C-SPAN to Cover Nader-McKinney-Baldwin Debate

C-SPAN will broadcast the October 19 debate between Ralph Nader, Cynthia McKinney, and Chuck Baldwin, although it is not yet known if it will be broadcast live. The debate will be Sunday evening, October 19, at Columbia University in New York city. The moderator will be Amy Goodman of Pacifica Radio. It is possible that Pacifica Radio will also broadcast it. The debate is sponsored by Free and Equal Elections, whose webpage is www.freeandequal.org.

Bob Barr declined to participate because he is scheduled to speak somewhere else that evening. According to this MSNBC story of October 14, he will be campaigning at colleges in Ohio and Virginia during the period October 14-23.

Senator Kurita of Tennessee Loses Lawsuit

On October 14, a U.S. District Court in Nashville ruled in favor of the Tennessee Democratic Party, and against State Senator Rosalind Kurita, in Kurita’s ballot access lawsuit.
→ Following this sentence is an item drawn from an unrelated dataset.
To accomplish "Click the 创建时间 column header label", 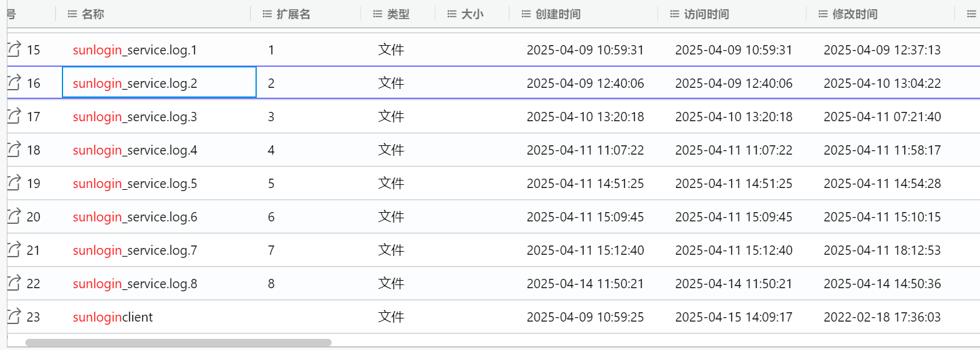I will click(558, 14).
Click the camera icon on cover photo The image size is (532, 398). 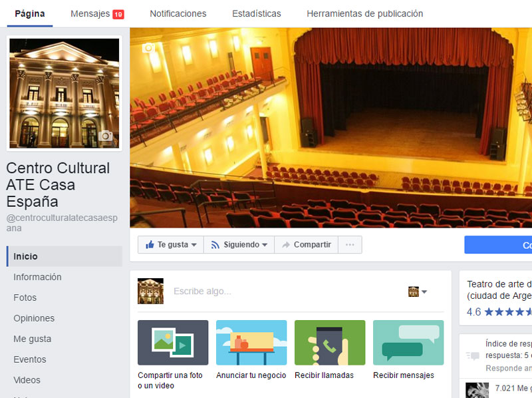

She says she will appeal to the 6th circuit. She had won the August Democratic primary but the Tennessee Democratic Party certified someone else to be the Democratic nominee. The case is Kurita v The State Primary Board of the Tennessee Democratic Party, 3:08cv-948. The decision is 41 pages. It depends on the U.S. Supreme Court decisions that give substantial autonomy on political parties to run their own affairs (see pages 10-17). It also depends on the Tennessee statutory scheme, which does seem to give political parties a great deal of authority to settle primary election vote-counting disputes (although in this case, everyone agrees that Kurita won the primary, by the narrow margin of 19 votes).